YOUR TASK: From the first line to the last, output the material exactly.

DATA:

========

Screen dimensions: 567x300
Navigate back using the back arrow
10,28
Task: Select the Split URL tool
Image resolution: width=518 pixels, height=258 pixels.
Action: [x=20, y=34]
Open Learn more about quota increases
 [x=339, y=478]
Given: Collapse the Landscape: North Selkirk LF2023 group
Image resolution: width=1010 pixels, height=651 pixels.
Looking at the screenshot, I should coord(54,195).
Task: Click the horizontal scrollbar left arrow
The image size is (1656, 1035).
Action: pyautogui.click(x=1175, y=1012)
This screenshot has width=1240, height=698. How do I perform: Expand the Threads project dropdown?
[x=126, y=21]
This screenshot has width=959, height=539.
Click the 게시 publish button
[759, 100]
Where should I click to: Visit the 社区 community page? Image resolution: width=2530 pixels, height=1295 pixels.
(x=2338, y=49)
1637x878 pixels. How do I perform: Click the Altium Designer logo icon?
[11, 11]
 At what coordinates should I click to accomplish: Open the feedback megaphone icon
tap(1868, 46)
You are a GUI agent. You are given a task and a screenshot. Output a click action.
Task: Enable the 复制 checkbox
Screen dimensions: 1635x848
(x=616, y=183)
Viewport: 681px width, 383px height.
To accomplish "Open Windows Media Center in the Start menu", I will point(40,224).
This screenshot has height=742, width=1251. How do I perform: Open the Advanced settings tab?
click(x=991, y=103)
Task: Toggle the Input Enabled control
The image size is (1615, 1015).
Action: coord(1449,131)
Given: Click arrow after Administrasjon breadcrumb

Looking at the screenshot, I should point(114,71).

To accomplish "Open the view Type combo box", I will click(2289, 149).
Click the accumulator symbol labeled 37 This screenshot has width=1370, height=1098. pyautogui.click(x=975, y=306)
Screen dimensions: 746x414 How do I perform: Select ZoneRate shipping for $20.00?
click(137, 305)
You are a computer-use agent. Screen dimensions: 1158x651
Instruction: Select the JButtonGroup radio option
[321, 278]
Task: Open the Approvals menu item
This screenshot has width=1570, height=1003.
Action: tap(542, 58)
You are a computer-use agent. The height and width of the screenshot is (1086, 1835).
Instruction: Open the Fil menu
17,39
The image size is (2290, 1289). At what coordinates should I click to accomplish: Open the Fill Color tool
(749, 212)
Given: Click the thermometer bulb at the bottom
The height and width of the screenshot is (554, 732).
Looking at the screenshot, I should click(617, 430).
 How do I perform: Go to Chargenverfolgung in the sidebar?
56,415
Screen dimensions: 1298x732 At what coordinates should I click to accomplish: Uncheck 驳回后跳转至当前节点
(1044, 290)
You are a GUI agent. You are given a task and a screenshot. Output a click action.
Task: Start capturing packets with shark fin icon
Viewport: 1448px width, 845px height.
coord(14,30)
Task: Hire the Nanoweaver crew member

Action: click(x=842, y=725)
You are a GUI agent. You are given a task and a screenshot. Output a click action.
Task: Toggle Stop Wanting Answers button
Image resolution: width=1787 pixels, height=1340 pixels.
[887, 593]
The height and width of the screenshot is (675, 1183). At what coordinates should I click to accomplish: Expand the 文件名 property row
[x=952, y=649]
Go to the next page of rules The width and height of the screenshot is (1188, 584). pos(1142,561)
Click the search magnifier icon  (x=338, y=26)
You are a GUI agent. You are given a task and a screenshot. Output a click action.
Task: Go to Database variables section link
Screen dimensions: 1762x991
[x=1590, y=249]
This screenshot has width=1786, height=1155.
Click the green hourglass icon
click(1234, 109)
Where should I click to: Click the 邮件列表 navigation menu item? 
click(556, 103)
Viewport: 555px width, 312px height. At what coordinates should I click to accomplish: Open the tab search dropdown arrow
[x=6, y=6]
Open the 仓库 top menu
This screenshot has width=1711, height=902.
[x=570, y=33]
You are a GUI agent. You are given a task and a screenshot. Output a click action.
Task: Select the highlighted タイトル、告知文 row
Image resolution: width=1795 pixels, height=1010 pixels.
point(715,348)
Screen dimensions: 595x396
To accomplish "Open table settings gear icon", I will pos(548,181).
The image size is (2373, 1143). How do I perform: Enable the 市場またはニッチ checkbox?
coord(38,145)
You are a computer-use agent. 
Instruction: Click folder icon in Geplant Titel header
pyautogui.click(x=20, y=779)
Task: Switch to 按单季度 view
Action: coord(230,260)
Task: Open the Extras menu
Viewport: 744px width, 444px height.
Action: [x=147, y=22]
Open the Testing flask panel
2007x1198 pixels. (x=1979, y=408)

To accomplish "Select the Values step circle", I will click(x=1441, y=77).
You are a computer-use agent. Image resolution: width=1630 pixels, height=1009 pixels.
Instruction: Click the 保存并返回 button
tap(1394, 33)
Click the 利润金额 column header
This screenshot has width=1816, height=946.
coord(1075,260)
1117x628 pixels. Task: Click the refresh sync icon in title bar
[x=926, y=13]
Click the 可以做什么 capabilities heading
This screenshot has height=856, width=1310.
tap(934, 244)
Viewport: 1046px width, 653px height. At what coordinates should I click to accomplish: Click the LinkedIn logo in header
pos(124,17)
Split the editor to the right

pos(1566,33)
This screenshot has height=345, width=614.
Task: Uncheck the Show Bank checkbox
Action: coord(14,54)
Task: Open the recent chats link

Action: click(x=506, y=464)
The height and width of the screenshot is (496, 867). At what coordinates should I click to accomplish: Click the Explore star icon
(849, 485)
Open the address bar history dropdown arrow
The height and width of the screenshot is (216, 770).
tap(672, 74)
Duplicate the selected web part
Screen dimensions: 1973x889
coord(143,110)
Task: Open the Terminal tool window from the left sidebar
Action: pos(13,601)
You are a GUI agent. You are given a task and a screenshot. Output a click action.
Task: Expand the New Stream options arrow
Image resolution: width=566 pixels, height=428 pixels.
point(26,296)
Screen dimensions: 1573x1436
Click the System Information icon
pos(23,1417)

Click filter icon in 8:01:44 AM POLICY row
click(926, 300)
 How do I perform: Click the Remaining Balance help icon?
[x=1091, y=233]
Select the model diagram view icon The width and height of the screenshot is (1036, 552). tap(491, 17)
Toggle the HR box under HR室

========

SOLUTION FOR THIS PROBLEM:
Screen dimensions: 567x300
Navigate back using the back arrow
10,28
Task: Select the Split URL tool
Image resolution: width=518 pixels, height=258 pixels.
Action: [x=20, y=34]
Open Learn more about quota increases
 [x=339, y=478]
Given: Collapse the Landscape: North Selkirk LF2023 group
Image resolution: width=1010 pixels, height=651 pixels.
Looking at the screenshot, I should coord(54,195).
Task: Click the horizontal scrollbar left arrow
The image size is (1656, 1035).
Action: pyautogui.click(x=1175, y=1012)
This screenshot has width=1240, height=698. How do I perform: Expand the Threads project dropdown?
[x=126, y=21]
This screenshot has width=959, height=539.
Click the 게시 publish button
[759, 100]
Where should I click to: Visit the 社区 community page? Image resolution: width=2530 pixels, height=1295 pixels.
(x=2338, y=49)
1637x878 pixels. How do I perform: Click the Altium Designer logo icon?
[11, 11]
 At what coordinates should I click to accomplish: Open the feedback megaphone icon
tap(1868, 46)
You are a GUI agent. You are given a task and a screenshot. Output a click action.
Task: Enable the 复制 checkbox
Screen dimensions: 1635x848
(x=616, y=183)
Viewport: 681px width, 383px height.
To accomplish "Open Windows Media Center in the Start menu", I will point(40,224).
This screenshot has height=742, width=1251. How do I perform: Open the Advanced settings tab?
click(x=991, y=103)
Task: Toggle the Input Enabled control
The image size is (1615, 1015).
Action: coord(1449,131)
Given: Click arrow after Administrasjon breadcrumb

Looking at the screenshot, I should point(114,71).

To accomplish "Open the view Type combo box", I will click(2289, 149).
Click the accumulator symbol labeled 37 This screenshot has width=1370, height=1098. pyautogui.click(x=975, y=306)
Screen dimensions: 746x414 How do I perform: Select ZoneRate shipping for $20.00?
click(137, 305)
You are a computer-use agent. Screen dimensions: 1158x651
Instruction: Select the JButtonGroup radio option
[321, 278]
Task: Open the Approvals menu item
This screenshot has width=1570, height=1003.
Action: tap(542, 58)
You are a computer-use agent. The height and width of the screenshot is (1086, 1835).
Instruction: Open the Fil menu
17,39
The image size is (2290, 1289). At what coordinates should I click to accomplish: Open the Fill Color tool
(749, 212)
Given: Click the thermometer bulb at the bottom
The height and width of the screenshot is (554, 732).
Looking at the screenshot, I should click(617, 430).
 How do I perform: Go to Chargenverfolgung in the sidebar?
56,415
Screen dimensions: 1298x732 At what coordinates should I click to accomplish: Uncheck 驳回后跳转至当前节点
(1044, 290)
You are a GUI agent. You are given a task and a screenshot. Output a click action.
Task: Start capturing packets with shark fin icon
Viewport: 1448px width, 845px height.
coord(14,30)
Task: Hire the Nanoweaver crew member

Action: click(x=842, y=725)
You are a GUI agent. You are given a task and a screenshot. Output a click action.
Task: Toggle Stop Wanting Answers button
Image resolution: width=1787 pixels, height=1340 pixels.
[887, 593]
The height and width of the screenshot is (675, 1183). At what coordinates should I click to accomplish: Expand the 文件名 property row
[x=952, y=649]
Go to the next page of rules The width and height of the screenshot is (1188, 584). pos(1142,561)
Click the search magnifier icon  (x=338, y=26)
You are a GUI agent. You are given a task and a screenshot. Output a click action.
Task: Go to Database variables section link
Screen dimensions: 1762x991
[x=1590, y=249]
This screenshot has width=1786, height=1155.
Click the green hourglass icon
click(1234, 109)
Where should I click to: Click the 邮件列表 navigation menu item? 
click(556, 103)
Viewport: 555px width, 312px height. At what coordinates should I click to accomplish: Open the tab search dropdown arrow
[x=6, y=6]
Open the 仓库 top menu
This screenshot has width=1711, height=902.
[x=570, y=33]
You are a GUI agent. You are given a task and a screenshot. Output a click action.
Task: Select the highlighted タイトル、告知文 row
Image resolution: width=1795 pixels, height=1010 pixels.
point(715,348)
Screen dimensions: 595x396
To accomplish "Open table settings gear icon", I will pos(548,181).
The image size is (2373, 1143). How do I perform: Enable the 市場またはニッチ checkbox?
coord(38,145)
You are a computer-use agent. 
Instruction: Click folder icon in Geplant Titel header
pyautogui.click(x=20, y=779)
Task: Switch to 按单季度 view
Action: coord(230,260)
Task: Open the Extras menu
Viewport: 744px width, 444px height.
Action: [x=147, y=22]
Open the Testing flask panel
2007x1198 pixels. (x=1979, y=408)

To accomplish "Select the Values step circle", I will click(x=1441, y=77).
You are a computer-use agent. Image resolution: width=1630 pixels, height=1009 pixels.
Instruction: Click the 保存并返回 button
tap(1394, 33)
Click the 利润金额 column header
This screenshot has width=1816, height=946.
coord(1075,260)
1117x628 pixels. Task: Click the refresh sync icon in title bar
[x=926, y=13]
Click the 可以做什么 capabilities heading
This screenshot has height=856, width=1310.
tap(934, 244)
Viewport: 1046px width, 653px height. At what coordinates should I click to accomplish: Click the LinkedIn logo in header
pos(124,17)
Split the editor to the right

pos(1566,33)
This screenshot has height=345, width=614.
Task: Uncheck the Show Bank checkbox
Action: coord(14,54)
Task: Open the recent chats link

Action: click(x=506, y=464)
The height and width of the screenshot is (496, 867). At what coordinates should I click to accomplish: Click the Explore star icon
(849, 485)
Open the address bar history dropdown arrow
The height and width of the screenshot is (216, 770).
tap(672, 74)
Duplicate the selected web part
Screen dimensions: 1973x889
coord(143,110)
Task: Open the Terminal tool window from the left sidebar
Action: pos(13,601)
You are a GUI agent. You are given a task and a screenshot. Output a click action.
Task: Expand the New Stream options arrow
Image resolution: width=566 pixels, height=428 pixels.
point(26,296)
Screen dimensions: 1573x1436
Click the System Information icon
pos(23,1417)

Click filter icon in 8:01:44 AM POLICY row
click(926, 300)
 How do I perform: Click the Remaining Balance help icon?
[x=1091, y=233]
Select the model diagram view icon The width and height of the screenshot is (1036, 552). tap(491, 17)
Toggle the HR box under HR室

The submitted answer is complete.